* [Source data]
------------------------

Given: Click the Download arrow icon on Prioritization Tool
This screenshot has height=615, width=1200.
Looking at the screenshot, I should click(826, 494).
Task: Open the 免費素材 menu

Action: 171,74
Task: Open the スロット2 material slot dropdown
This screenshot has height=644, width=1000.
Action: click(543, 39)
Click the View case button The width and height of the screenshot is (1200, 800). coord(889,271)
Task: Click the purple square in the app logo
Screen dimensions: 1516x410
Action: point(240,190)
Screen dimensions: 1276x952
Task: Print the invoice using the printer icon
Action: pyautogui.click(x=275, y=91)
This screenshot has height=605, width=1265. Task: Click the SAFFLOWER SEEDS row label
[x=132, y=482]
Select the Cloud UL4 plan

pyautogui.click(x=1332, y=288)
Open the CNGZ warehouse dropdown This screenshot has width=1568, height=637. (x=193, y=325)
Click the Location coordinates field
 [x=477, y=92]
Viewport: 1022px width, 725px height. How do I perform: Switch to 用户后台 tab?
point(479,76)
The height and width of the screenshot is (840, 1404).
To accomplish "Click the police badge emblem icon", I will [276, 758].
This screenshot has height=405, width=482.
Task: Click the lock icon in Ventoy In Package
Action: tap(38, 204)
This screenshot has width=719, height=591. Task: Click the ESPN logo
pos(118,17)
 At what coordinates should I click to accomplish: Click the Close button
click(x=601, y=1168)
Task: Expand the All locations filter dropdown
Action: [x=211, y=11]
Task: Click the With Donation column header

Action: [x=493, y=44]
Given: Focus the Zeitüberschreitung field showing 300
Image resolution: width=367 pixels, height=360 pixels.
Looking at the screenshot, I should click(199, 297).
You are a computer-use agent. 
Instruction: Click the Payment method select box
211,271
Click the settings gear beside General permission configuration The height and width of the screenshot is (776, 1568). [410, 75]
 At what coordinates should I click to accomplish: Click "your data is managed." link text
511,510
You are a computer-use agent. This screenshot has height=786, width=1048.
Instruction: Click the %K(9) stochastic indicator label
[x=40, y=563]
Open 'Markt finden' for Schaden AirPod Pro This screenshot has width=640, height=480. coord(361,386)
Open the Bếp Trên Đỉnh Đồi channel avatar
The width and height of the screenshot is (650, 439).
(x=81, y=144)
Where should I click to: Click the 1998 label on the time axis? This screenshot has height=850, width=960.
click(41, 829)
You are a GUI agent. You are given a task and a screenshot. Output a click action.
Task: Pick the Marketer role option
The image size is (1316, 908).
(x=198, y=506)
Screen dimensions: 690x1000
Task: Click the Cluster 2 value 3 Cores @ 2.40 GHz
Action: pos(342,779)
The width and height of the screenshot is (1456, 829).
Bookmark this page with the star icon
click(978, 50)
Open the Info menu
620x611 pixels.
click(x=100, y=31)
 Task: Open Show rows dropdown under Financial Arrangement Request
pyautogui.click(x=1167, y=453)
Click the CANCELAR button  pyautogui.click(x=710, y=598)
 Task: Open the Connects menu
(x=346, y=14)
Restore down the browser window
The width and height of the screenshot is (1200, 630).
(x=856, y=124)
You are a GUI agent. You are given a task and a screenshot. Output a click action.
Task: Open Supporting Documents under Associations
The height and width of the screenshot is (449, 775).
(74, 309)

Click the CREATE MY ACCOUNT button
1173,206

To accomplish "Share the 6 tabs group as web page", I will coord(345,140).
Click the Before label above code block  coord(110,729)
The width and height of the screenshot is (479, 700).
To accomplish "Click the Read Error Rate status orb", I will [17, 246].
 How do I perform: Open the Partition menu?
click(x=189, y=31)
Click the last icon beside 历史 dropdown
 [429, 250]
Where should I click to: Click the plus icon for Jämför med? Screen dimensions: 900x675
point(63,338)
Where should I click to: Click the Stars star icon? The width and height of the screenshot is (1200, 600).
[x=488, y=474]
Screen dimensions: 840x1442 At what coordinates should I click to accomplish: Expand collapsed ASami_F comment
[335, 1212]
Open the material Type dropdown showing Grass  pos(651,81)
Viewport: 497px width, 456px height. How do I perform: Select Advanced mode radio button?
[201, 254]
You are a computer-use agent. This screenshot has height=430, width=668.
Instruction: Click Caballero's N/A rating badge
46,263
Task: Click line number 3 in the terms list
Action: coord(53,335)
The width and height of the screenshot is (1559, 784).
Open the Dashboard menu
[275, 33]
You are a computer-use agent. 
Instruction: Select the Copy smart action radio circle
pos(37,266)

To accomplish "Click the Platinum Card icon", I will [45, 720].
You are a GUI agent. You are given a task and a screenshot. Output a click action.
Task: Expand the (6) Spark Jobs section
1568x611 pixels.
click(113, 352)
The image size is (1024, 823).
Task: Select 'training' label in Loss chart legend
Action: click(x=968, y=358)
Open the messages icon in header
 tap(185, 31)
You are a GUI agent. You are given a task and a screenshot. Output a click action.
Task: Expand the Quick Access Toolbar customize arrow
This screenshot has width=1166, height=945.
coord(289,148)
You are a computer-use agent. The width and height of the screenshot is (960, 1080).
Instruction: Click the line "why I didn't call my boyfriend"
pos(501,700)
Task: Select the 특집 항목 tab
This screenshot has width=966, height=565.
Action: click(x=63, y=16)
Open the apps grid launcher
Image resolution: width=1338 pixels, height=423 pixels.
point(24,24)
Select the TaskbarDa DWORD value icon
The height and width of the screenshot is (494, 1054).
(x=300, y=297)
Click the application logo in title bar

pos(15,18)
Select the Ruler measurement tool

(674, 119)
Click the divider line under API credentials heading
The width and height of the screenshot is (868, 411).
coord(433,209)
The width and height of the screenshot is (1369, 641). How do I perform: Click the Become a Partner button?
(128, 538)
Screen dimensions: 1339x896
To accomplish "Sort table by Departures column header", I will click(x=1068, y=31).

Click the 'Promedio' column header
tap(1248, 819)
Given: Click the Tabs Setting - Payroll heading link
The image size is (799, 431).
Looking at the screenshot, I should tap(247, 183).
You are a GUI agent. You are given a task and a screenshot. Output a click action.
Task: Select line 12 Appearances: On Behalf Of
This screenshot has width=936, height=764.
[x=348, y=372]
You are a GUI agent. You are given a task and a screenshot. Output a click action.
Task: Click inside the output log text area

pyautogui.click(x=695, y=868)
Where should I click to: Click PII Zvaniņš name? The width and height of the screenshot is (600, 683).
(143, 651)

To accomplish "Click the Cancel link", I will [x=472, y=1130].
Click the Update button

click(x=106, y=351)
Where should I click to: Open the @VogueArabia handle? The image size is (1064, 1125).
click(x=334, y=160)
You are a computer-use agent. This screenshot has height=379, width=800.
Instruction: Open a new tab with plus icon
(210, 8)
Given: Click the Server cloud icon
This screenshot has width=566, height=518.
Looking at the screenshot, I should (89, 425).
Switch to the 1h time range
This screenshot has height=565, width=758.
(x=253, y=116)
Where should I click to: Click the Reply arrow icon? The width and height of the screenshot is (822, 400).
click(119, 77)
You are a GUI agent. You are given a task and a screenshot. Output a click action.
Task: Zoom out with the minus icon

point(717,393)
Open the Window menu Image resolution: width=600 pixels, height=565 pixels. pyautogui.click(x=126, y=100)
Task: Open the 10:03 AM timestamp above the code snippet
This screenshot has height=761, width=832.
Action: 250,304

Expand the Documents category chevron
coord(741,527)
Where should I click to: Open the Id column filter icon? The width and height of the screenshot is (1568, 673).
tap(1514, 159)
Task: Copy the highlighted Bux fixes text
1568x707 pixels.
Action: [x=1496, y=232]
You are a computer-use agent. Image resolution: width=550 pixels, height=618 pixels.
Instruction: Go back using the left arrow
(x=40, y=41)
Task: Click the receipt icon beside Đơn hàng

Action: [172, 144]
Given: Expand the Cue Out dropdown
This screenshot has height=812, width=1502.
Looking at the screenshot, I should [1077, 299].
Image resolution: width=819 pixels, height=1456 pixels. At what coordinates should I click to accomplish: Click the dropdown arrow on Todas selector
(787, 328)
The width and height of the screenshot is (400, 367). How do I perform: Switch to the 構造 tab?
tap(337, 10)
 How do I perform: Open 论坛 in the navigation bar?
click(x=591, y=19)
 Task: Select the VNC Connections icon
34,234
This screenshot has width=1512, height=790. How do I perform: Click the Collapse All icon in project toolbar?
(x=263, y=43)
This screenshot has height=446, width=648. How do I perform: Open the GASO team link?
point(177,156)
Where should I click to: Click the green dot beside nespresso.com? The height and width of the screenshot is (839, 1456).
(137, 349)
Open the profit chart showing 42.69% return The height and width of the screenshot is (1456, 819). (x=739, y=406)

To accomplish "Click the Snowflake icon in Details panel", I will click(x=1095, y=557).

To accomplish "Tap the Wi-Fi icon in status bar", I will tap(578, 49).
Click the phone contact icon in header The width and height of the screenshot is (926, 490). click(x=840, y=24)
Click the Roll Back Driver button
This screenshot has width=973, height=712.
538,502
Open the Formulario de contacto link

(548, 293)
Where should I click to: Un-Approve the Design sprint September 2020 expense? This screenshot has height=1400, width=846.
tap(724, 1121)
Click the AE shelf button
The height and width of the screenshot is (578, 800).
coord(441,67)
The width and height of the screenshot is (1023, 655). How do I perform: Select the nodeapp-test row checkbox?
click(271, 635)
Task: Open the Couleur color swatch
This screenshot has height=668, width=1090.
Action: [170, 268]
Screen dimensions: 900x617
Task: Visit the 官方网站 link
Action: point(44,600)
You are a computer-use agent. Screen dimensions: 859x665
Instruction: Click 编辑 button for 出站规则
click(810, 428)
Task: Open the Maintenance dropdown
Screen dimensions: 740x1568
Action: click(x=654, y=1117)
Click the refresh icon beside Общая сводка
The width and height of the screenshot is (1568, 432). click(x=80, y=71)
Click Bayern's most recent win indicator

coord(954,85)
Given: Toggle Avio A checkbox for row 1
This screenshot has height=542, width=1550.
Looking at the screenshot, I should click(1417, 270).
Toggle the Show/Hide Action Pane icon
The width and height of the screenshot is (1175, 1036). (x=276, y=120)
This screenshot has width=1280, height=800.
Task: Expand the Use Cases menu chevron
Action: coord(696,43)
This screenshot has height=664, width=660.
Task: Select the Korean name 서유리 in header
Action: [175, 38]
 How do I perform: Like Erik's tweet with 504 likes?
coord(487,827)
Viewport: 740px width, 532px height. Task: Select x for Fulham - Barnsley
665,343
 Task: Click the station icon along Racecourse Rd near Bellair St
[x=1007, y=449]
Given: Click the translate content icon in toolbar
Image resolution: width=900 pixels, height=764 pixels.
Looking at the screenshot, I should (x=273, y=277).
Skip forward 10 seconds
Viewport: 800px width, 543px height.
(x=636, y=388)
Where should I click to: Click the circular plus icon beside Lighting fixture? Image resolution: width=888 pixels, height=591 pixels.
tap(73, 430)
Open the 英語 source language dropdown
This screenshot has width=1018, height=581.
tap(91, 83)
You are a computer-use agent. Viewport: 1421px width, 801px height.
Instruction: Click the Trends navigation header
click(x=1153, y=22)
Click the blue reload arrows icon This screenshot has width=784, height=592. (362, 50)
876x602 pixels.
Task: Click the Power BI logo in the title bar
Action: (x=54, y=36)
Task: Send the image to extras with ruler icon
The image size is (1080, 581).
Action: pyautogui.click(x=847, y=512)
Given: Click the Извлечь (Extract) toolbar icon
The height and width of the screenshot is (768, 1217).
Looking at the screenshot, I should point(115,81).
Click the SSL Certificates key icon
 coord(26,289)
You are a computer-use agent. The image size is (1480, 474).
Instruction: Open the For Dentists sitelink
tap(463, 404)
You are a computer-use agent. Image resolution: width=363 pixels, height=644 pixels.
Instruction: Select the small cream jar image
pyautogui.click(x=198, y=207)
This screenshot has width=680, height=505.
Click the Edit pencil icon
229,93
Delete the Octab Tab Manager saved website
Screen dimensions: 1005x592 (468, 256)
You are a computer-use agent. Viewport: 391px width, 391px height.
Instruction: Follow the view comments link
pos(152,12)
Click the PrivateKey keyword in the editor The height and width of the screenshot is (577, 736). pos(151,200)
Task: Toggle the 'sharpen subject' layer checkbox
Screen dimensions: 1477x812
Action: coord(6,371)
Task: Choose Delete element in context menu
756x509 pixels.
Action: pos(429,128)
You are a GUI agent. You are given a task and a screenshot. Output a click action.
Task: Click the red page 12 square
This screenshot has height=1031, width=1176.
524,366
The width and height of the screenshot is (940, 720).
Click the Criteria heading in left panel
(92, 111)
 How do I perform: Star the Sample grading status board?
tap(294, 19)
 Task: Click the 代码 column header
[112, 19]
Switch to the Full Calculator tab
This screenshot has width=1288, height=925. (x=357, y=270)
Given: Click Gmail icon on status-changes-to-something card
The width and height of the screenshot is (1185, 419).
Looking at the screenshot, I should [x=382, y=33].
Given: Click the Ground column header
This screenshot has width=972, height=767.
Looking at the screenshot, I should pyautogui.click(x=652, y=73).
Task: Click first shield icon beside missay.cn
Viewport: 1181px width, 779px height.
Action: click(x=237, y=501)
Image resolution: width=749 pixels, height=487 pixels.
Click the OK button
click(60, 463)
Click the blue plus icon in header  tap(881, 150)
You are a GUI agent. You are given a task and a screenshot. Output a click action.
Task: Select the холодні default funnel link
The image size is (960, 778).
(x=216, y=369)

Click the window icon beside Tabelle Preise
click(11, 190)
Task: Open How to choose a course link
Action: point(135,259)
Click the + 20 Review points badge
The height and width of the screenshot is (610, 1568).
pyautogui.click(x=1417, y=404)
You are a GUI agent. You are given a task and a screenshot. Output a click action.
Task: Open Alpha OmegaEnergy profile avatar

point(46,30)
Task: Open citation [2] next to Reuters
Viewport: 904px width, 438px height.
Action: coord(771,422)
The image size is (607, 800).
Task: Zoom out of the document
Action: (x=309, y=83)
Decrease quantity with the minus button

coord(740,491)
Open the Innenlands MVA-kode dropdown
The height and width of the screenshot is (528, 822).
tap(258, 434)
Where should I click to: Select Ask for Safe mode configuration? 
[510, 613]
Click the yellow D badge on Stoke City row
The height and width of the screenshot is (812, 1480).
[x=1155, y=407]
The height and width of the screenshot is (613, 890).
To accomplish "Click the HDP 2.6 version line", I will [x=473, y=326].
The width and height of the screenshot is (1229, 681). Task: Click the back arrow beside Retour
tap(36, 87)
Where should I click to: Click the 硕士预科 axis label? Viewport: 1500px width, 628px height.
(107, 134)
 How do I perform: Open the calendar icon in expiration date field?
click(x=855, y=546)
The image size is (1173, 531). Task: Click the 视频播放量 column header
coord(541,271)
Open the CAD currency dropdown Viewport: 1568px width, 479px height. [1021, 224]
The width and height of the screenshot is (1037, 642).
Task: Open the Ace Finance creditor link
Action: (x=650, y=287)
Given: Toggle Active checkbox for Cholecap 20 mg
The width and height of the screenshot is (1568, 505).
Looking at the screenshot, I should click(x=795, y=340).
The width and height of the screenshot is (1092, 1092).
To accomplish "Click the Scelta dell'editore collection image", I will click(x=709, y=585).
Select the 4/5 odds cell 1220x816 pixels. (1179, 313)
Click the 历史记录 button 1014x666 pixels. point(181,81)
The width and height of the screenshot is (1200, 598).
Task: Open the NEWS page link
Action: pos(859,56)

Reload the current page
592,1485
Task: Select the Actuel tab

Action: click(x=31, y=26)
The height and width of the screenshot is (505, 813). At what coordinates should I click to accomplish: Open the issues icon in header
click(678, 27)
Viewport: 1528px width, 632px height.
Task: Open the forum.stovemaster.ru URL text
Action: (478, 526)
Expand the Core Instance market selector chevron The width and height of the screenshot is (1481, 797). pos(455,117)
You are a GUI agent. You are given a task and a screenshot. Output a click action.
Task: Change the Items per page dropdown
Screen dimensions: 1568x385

------------------------

* [Activity]
Looking back over the data above, restate word for word the lines that begin at the line with "This screenshot has height=644, width=1000." and end at the line with "Task: Click the purple square in the app logo", inclusive.

* [Response below]
This screenshot has height=644, width=1000.
Action: click(543, 39)
Click the View case button The width and height of the screenshot is (1200, 800). coord(889,271)
Task: Click the purple square in the app logo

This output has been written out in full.